A FIRE ENGULFED a coach of an express train in southern India today, killing at least 26 passengers. It is believed that many passenger became trapped and suffocated after the doors failed to open.
As the inferno and thick black smoke raced through the car at about 3.45am local time, panicked passengers broke the windows and many saved themselves by jumping from the train.
There were 67 passengers in the carriage when the fire broke out about 2 kilometres from the small town of Puttaparthi in Andhra Pradesh state, said a spokesman for the railways, C.S. Gupta.
Footage of the fire can be seen here:
The train was brought to a halt and the burning coach was de-linked from the rest of the cars to prevent the fire from spreading, Gupta said.
The fire spread to a second coach, but the blaze was put out before it caused much damage.
Fire fighters put out the blaze and retrieved at least 26 bodies, including two children, said a railway official at the site of the fire.
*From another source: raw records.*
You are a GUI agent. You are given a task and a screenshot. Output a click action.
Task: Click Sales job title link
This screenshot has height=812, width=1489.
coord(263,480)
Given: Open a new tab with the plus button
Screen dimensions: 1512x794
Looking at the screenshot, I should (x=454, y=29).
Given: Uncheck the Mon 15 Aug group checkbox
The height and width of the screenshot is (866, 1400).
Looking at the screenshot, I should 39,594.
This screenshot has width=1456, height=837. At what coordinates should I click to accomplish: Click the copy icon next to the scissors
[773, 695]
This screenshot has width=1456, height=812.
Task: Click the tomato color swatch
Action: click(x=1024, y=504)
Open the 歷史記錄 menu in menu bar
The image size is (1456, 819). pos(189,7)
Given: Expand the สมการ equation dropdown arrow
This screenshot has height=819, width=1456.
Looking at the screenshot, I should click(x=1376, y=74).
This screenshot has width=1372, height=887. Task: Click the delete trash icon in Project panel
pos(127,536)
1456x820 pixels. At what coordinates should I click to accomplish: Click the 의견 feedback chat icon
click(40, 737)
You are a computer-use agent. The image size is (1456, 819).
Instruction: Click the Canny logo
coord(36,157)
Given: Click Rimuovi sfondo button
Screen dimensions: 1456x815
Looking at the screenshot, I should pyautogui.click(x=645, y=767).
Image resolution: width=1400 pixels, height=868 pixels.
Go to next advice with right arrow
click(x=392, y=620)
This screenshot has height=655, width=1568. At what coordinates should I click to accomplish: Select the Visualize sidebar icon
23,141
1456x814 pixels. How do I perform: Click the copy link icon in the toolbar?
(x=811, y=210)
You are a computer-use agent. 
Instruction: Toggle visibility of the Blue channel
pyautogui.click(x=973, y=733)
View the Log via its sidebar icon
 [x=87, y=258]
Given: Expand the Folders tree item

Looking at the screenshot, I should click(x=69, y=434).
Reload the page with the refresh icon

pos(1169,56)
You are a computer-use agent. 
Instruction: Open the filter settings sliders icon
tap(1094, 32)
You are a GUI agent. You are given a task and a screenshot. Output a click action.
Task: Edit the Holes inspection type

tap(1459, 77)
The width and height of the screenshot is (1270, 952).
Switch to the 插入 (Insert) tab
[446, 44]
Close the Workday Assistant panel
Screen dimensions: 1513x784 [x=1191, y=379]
More than a dozen people were brought to hospitals with injuries sustained when they jumped from the coaches, the official said on condition of anonymity because he was not authorised to speak to the media.
Firefighters had to force the doors open and make their way through the smoke-filled coach to reach the dead, the official said.
Many bodies were found near the jammed doors, he said.
Medical teams carried out autopsies to identify the bodies, many of which were charred beyond recognition.
The train was travelling from Bangalore to Nanded in the western state of Maharashtra.
Railways Minister Mallikarjun Kharge said preliminary reports from the site indicated that the fire was caused by an electrical short circuit. An investigation is underway.
Accidents are common on India’s rail road network, one of the world’s largest, with some 18 million passengers daily. Most collisions and fires are blamed on poor maintenance and human error.